> **Recorded data**
= Beginning of Section =

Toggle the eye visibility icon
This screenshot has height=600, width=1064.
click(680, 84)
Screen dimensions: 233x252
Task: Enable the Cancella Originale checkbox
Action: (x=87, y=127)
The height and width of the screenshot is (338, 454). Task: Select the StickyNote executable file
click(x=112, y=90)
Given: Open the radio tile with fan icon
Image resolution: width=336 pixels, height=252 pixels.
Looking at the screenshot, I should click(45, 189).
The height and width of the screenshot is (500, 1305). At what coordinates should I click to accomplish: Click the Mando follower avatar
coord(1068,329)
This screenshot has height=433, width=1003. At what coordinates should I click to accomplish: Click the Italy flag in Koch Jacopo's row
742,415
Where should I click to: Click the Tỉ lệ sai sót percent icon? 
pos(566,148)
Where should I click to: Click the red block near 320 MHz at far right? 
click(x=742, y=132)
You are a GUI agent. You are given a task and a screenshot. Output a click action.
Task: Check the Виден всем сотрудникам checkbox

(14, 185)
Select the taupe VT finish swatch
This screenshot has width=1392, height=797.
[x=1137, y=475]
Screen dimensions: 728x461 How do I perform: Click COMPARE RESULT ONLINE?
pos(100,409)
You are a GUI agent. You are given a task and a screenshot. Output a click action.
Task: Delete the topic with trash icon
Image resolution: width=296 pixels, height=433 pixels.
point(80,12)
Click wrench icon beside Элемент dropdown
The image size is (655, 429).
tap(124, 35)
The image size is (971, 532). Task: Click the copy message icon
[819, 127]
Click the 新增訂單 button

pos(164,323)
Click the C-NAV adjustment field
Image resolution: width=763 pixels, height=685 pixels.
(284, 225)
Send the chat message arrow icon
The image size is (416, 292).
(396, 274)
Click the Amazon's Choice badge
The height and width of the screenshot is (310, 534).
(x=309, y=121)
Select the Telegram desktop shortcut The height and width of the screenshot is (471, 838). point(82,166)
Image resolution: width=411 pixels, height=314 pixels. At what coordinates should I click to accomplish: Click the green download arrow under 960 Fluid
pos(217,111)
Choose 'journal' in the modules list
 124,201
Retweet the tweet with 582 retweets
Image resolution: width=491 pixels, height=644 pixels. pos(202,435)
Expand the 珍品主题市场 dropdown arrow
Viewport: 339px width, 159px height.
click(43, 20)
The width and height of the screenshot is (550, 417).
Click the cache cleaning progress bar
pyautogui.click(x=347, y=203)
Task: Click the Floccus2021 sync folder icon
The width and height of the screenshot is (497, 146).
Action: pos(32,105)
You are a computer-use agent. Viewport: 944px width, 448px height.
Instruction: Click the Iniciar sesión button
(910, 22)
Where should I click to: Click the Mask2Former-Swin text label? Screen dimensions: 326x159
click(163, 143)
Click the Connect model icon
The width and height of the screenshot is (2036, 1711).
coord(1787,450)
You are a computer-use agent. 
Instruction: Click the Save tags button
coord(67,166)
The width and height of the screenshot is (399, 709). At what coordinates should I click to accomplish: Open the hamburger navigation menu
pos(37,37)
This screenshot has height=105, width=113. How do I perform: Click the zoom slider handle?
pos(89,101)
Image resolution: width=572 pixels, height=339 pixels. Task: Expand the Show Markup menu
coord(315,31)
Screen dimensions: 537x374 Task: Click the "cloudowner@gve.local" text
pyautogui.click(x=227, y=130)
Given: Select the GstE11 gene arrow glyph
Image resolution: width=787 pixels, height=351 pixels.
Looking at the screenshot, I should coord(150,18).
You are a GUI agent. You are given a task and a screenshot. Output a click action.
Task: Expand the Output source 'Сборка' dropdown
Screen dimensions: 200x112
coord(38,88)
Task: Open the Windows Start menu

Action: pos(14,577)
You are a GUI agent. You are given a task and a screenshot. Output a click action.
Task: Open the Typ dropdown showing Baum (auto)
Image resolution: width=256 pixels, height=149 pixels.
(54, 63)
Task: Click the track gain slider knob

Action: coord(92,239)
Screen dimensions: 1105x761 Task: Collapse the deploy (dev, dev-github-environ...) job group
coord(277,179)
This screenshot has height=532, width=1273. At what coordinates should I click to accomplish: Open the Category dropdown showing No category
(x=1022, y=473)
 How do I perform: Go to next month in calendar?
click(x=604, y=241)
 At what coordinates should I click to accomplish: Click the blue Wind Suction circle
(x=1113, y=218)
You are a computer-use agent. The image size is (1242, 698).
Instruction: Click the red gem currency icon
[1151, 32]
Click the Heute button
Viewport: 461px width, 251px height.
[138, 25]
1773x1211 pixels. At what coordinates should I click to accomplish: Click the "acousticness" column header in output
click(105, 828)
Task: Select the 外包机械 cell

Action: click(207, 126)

= End of Section =

> **Problem details**
Every record here must be output exactly, word for word.

> **Solved exercise**
Toggle the eye visibility icon
This screenshot has height=600, width=1064.
click(680, 84)
Screen dimensions: 233x252
Task: Enable the Cancella Originale checkbox
Action: (x=87, y=127)
The height and width of the screenshot is (338, 454). Task: Select the StickyNote executable file
click(x=112, y=90)
Given: Open the radio tile with fan icon
Image resolution: width=336 pixels, height=252 pixels.
Looking at the screenshot, I should click(45, 189).
The height and width of the screenshot is (500, 1305). At what coordinates should I click to accomplish: Click the Mando follower avatar
coord(1068,329)
This screenshot has height=433, width=1003. At what coordinates should I click to accomplish: Click the Italy flag in Koch Jacopo's row
742,415
Where should I click to: Click the Tỉ lệ sai sót percent icon? 
pos(566,148)
Where should I click to: Click the red block near 320 MHz at far right? 
click(x=742, y=132)
You are a GUI agent. You are given a task and a screenshot. Output a click action.
Task: Check the Виден всем сотрудникам checkbox

(14, 185)
Select the taupe VT finish swatch
This screenshot has width=1392, height=797.
[x=1137, y=475]
Screen dimensions: 728x461 How do I perform: Click COMPARE RESULT ONLINE?
pos(100,409)
You are a GUI agent. You are given a task and a screenshot. Output a click action.
Task: Delete the topic with trash icon
Image resolution: width=296 pixels, height=433 pixels.
point(80,12)
Click wrench icon beside Элемент dropdown
The image size is (655, 429).
tap(124, 35)
The image size is (971, 532). Task: Click the copy message icon
[819, 127]
Click the 新增訂單 button

pos(164,323)
Click the C-NAV adjustment field
Image resolution: width=763 pixels, height=685 pixels.
(284, 225)
Send the chat message arrow icon
The image size is (416, 292).
(396, 274)
Click the Amazon's Choice badge
The height and width of the screenshot is (310, 534).
(x=309, y=121)
Select the Telegram desktop shortcut The height and width of the screenshot is (471, 838). point(82,166)
Image resolution: width=411 pixels, height=314 pixels. At what coordinates should I click to accomplish: Click the green download arrow under 960 Fluid
pos(217,111)
Choose 'journal' in the modules list
 124,201
Retweet the tweet with 582 retweets
Image resolution: width=491 pixels, height=644 pixels. pos(202,435)
Expand the 珍品主题市场 dropdown arrow
Viewport: 339px width, 159px height.
click(43, 20)
The width and height of the screenshot is (550, 417).
Click the cache cleaning progress bar
pyautogui.click(x=347, y=203)
Task: Click the Floccus2021 sync folder icon
The width and height of the screenshot is (497, 146).
Action: pos(32,105)
You are a computer-use agent. Viewport: 944px width, 448px height.
Instruction: Click the Iniciar sesión button
(910, 22)
Where should I click to: Click the Mask2Former-Swin text label? Screen dimensions: 326x159
click(163, 143)
Click the Connect model icon
The width and height of the screenshot is (2036, 1711).
coord(1787,450)
You are a computer-use agent. 
Instruction: Click the Save tags button
coord(67,166)
The width and height of the screenshot is (399, 709). At what coordinates should I click to accomplish: Open the hamburger navigation menu
pos(37,37)
This screenshot has height=105, width=113. How do I perform: Click the zoom slider handle?
pos(89,101)
Image resolution: width=572 pixels, height=339 pixels. Task: Expand the Show Markup menu
coord(315,31)
Screen dimensions: 537x374 Task: Click the "cloudowner@gve.local" text
pyautogui.click(x=227, y=130)
Given: Select the GstE11 gene arrow glyph
Image resolution: width=787 pixels, height=351 pixels.
Looking at the screenshot, I should coord(150,18).
You are a GUI agent. You are given a task and a screenshot. Output a click action.
Task: Expand the Output source 'Сборка' dropdown
Screen dimensions: 200x112
coord(38,88)
Task: Open the Windows Start menu

Action: pos(14,577)
You are a GUI agent. You are given a task and a screenshot. Output a click action.
Task: Open the Typ dropdown showing Baum (auto)
Image resolution: width=256 pixels, height=149 pixels.
(54, 63)
Task: Click the track gain slider knob

Action: coord(92,239)
Screen dimensions: 1105x761 Task: Collapse the deploy (dev, dev-github-environ...) job group
coord(277,179)
This screenshot has height=532, width=1273. At what coordinates should I click to accomplish: Open the Category dropdown showing No category
(x=1022, y=473)
 How do I perform: Go to next month in calendar?
click(x=604, y=241)
 At what coordinates should I click to accomplish: Click the blue Wind Suction circle
(x=1113, y=218)
You are a computer-use agent. The image size is (1242, 698).
Instruction: Click the red gem currency icon
[1151, 32]
Click the Heute button
Viewport: 461px width, 251px height.
[138, 25]
1773x1211 pixels. At what coordinates should I click to accomplish: Click the "acousticness" column header in output
click(105, 828)
Task: Select the 外包机械 cell

Action: click(207, 126)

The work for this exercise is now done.